— Records provided —
---------------

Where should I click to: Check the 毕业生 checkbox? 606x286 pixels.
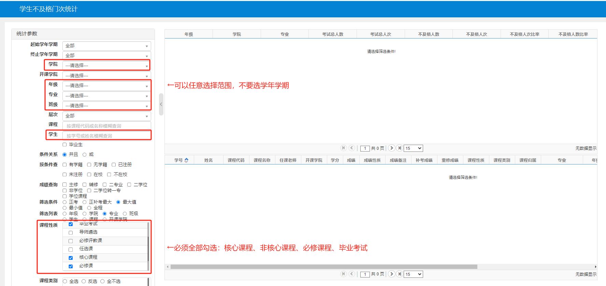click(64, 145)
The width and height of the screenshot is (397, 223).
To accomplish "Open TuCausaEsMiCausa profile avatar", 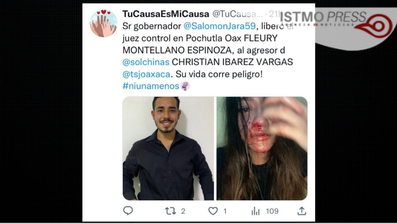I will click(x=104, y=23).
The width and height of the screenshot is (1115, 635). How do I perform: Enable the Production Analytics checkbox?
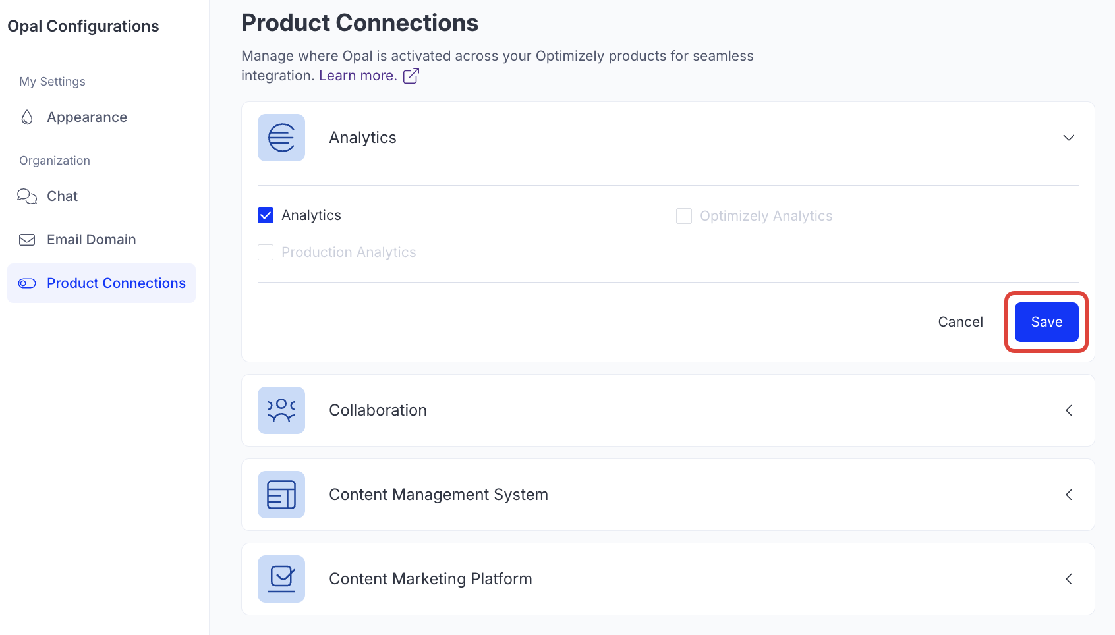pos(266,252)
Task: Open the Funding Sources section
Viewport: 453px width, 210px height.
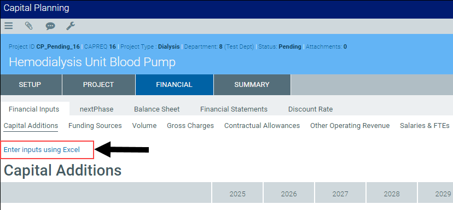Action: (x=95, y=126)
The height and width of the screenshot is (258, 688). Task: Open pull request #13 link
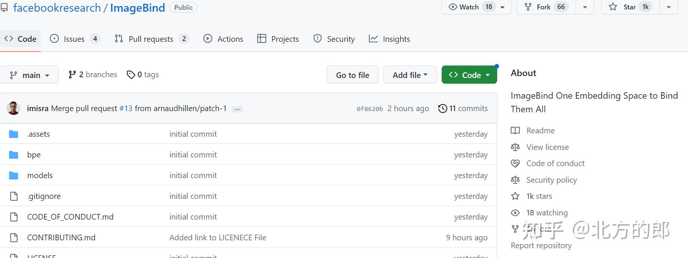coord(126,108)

---------------

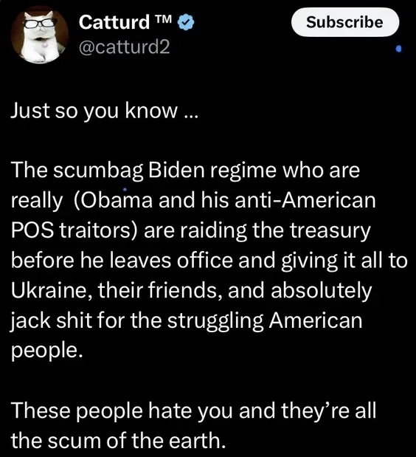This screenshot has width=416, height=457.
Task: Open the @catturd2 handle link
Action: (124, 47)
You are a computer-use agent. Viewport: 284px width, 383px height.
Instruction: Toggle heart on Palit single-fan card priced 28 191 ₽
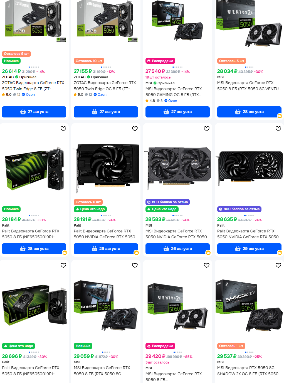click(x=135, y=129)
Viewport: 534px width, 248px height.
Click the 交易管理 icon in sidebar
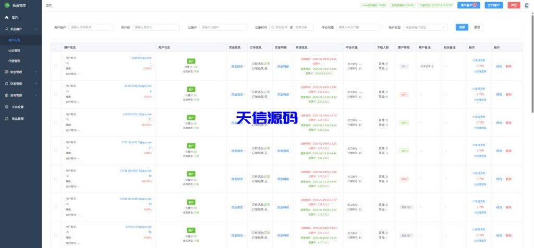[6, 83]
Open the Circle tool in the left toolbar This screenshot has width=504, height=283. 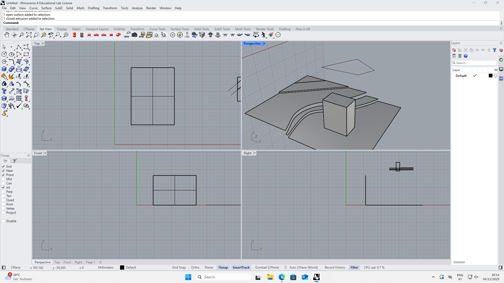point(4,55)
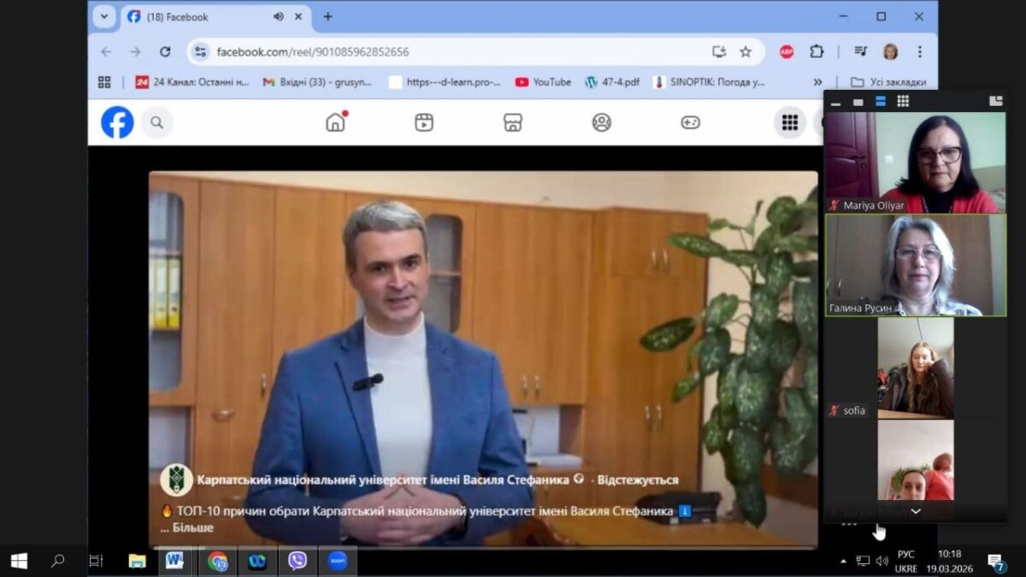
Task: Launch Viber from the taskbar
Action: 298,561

---------------

— What you are asked to do —
Please write out everything from the line containing "The height and" down to the line containing "coord(126,108)" in the material above, both lines included, and shift each coordinate in the answers by adding 51 to it. Leave the pictures out.

— Full response —
The height and width of the screenshot is (258, 688). Task: Open pull request #13 link
coord(177,159)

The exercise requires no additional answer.